◆ **What you are asked to do**: Without any of the pictures, print every record below exactly.

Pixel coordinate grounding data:
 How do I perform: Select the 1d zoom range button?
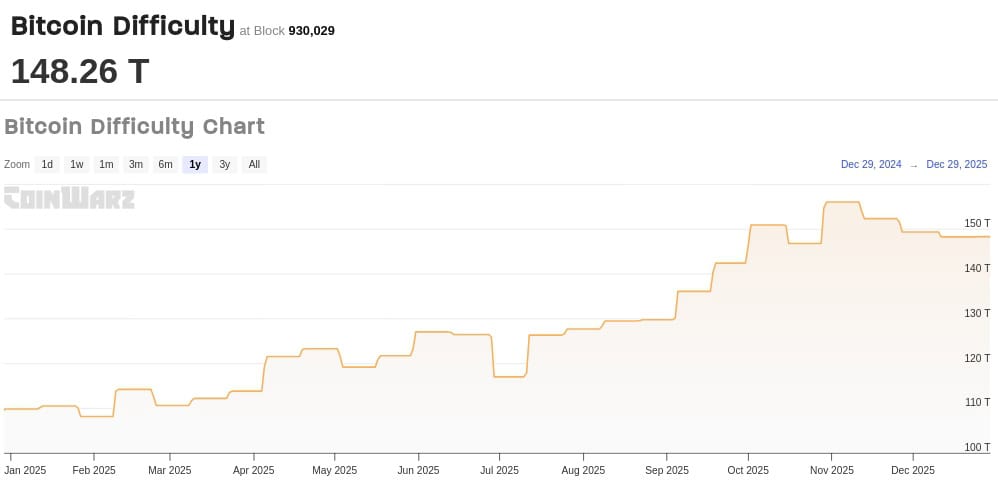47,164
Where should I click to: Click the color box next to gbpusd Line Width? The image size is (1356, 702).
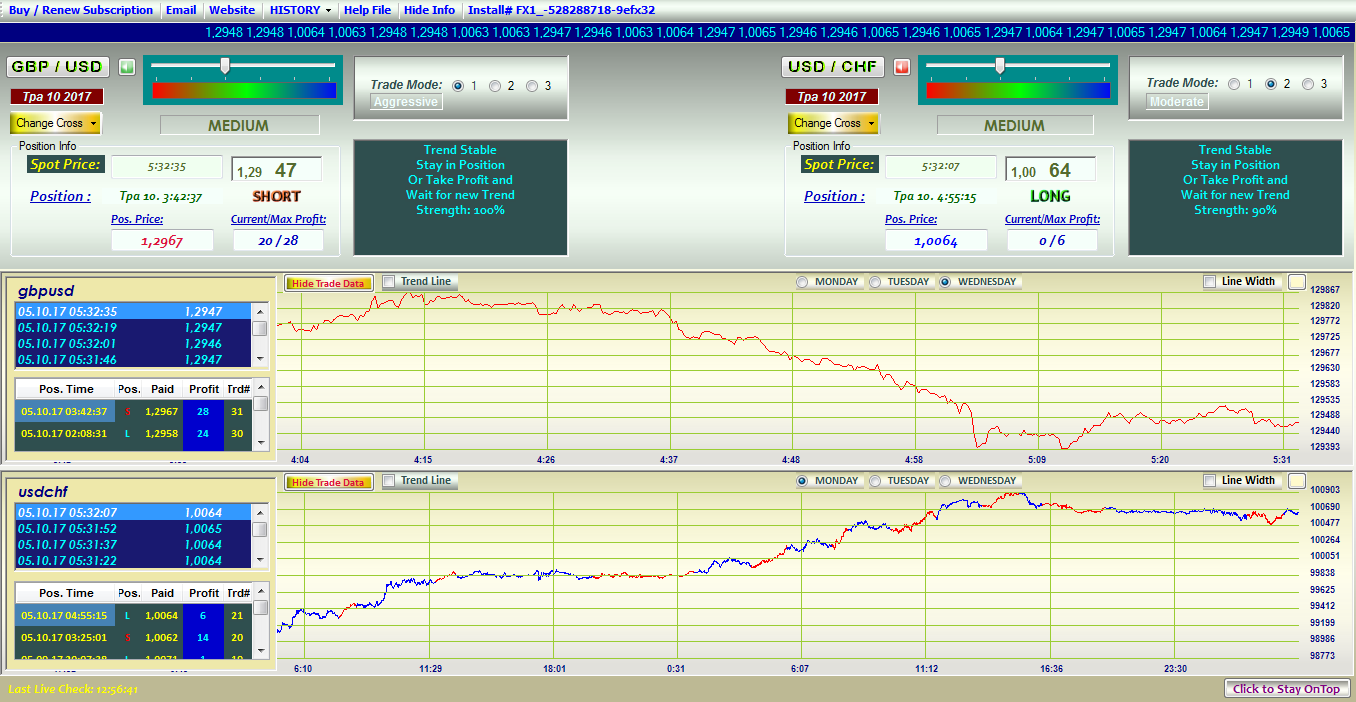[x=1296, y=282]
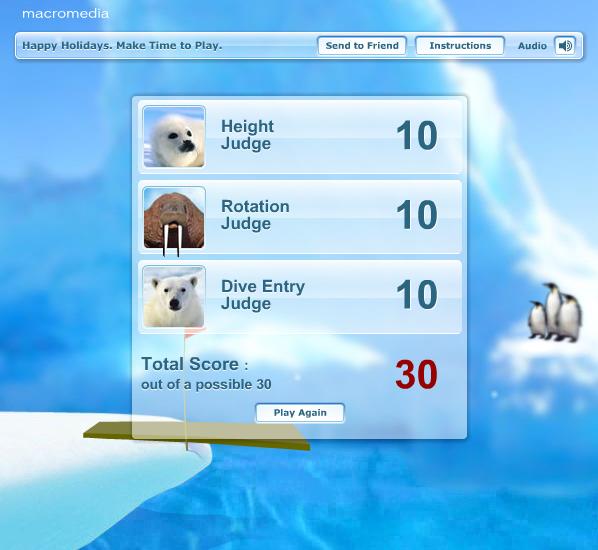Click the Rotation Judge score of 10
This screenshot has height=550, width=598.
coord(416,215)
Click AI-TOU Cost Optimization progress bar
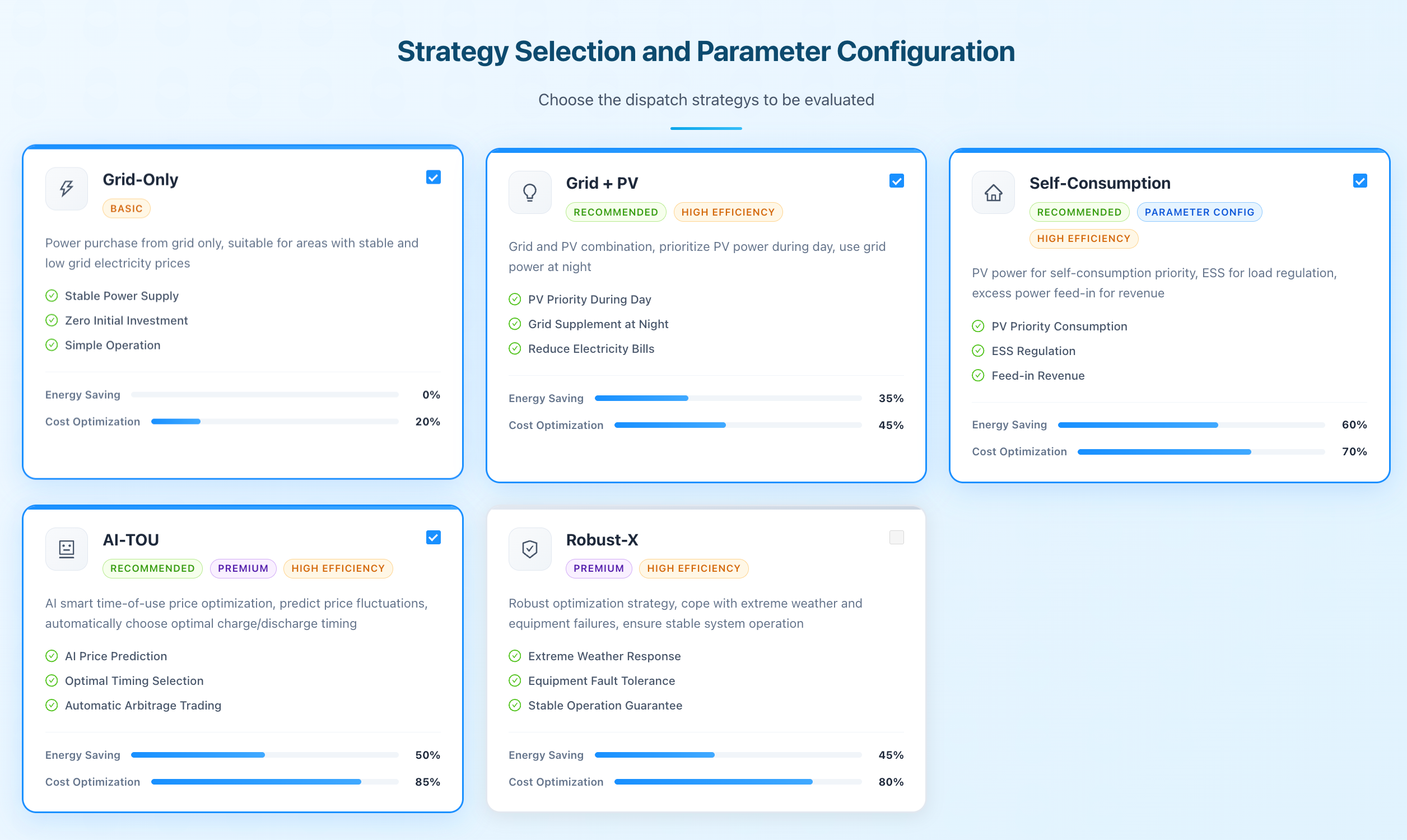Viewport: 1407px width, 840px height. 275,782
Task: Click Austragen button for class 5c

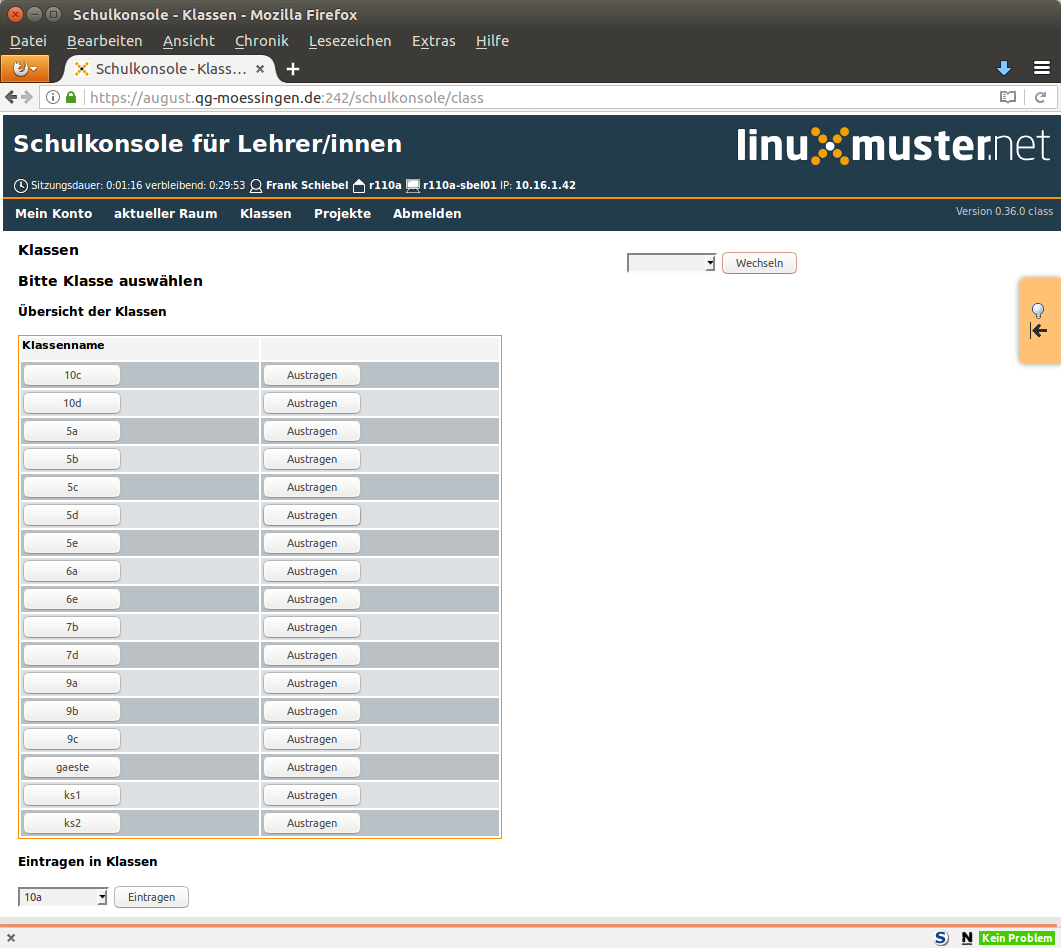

◆ **Exercise solution**:
 How do I perform: Select the 1d zoom range button?
47,164
Where should I click to: Click the color box next to gbpusd Line Width? The image size is (1356, 702).
[x=1296, y=282]
Click the Rotation Judge score of 10
This screenshot has height=550, width=598.
coord(416,215)
Click AI-TOU Cost Optimization progress bar
Viewport: 1407px width, 840px height. 275,782
Task: Click Austragen button for class 5c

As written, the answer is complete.